Personally I won’t lose any sleep over the deaths of poachers, driving the last rhinos, lions and elephants to extinction. But it does highlight the shift in attitudes of world governments, members of whom not 100 years ago would have been happily travelling to shoot elephants themselves. Now we have British soldiers training Malawian rangers and American veterans teaching tracking to Indonesian police. The escalating violence and death count also shows the willingness to engage in lethal force over issues of conservation, something unthinkable until recently. The burnout rate of these rangers is very high, living in primitive conditions, away from home for months on end. The violence towards the animals they protect takes its toll, with horrific stories of rangers finding still-living rhinos with their faces hacked off. For now the trend toward militarisation is increasing, with drones, armed helicopters and special forces being deployed to protect the vulnerable animals in such enormous national parks. Time will tell whether the money will continue to flow to support these activities.

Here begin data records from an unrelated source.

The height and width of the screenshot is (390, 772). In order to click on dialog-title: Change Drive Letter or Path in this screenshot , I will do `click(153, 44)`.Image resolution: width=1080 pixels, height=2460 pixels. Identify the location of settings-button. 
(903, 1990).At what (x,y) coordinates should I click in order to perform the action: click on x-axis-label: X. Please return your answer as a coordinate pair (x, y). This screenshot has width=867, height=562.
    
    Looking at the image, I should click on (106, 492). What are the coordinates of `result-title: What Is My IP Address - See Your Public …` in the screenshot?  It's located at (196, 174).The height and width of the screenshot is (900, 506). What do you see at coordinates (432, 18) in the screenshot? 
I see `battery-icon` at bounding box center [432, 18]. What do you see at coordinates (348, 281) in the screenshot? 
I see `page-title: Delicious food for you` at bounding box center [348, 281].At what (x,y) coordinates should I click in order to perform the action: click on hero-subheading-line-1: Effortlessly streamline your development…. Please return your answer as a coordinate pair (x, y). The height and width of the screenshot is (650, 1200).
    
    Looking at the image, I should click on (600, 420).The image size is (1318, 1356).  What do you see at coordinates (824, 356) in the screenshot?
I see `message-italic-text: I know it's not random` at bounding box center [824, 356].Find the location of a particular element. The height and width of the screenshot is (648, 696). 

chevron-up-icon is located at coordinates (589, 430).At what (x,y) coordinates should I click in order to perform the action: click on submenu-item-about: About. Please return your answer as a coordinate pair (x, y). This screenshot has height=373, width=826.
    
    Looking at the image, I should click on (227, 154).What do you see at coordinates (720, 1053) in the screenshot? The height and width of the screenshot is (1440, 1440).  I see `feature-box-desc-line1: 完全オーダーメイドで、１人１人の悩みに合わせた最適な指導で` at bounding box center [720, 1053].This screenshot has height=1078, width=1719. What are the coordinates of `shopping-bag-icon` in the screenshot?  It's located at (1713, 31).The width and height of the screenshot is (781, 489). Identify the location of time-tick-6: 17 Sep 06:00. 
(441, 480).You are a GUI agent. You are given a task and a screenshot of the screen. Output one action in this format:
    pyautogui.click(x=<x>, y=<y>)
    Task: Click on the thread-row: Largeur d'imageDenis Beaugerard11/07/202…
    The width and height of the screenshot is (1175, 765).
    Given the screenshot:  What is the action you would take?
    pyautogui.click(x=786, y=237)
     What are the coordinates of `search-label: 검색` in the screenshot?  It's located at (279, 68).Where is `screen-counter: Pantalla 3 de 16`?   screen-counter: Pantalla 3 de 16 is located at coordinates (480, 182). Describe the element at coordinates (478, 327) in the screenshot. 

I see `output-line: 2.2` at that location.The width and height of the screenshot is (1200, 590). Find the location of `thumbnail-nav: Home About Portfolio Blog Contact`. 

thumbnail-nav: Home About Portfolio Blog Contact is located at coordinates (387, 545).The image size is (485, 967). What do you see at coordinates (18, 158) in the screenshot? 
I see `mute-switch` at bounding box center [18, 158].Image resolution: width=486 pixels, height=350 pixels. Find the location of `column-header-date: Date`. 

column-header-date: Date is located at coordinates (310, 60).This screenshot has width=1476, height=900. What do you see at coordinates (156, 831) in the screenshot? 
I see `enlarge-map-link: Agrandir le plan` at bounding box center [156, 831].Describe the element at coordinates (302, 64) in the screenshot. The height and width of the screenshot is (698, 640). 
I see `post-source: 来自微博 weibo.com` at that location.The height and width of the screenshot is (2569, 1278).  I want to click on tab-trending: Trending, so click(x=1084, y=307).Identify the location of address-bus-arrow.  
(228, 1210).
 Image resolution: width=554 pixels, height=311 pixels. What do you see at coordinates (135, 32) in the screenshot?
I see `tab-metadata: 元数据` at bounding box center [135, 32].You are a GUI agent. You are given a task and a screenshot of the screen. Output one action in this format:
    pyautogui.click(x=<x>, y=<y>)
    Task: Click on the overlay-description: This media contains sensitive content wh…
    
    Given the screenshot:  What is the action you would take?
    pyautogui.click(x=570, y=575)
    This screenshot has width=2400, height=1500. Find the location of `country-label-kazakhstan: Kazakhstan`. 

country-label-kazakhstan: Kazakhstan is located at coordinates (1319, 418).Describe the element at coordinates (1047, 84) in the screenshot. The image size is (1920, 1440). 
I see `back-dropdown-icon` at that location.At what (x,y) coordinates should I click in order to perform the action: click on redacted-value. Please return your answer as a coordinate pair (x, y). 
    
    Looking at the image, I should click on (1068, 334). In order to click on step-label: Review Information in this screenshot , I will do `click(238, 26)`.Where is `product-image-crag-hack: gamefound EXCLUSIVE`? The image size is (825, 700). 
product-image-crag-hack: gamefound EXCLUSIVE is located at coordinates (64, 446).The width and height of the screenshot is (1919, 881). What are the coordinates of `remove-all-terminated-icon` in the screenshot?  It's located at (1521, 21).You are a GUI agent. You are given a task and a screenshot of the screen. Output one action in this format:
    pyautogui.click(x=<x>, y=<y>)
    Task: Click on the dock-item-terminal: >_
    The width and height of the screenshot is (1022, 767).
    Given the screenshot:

There were other groups I wanted to discuss here, particularly the heavily armed militias of the Niger Delta, but to do justice to the complexity and number of actors would have required this article to go to ridiculous lengths. As it stands I hope this gives a flavour of the spectrum and activities of different armed groups around the world who fight for some form of environmentalist cause - be it the eco extremism of ITS, the anti-mining activity of Mongolian Nazis, the Amazonian anti-logging tribes or the state backed drone operators in Kruger National Park - the use of violence is widespread and global. This should really be a challenge to our neat conception of ecology as solely a professionalised left-wing NGO topic. Ecological problems affect every community in every country and often involve exploitation by powerful actors. There is no reason for ecology and environmental politics to be limited to the left or to forms of ‘ethical consumption’. I leave it up to you, dear reader, to think about whether these methods are acceptable and what other forms of ecological politics are possible in the future.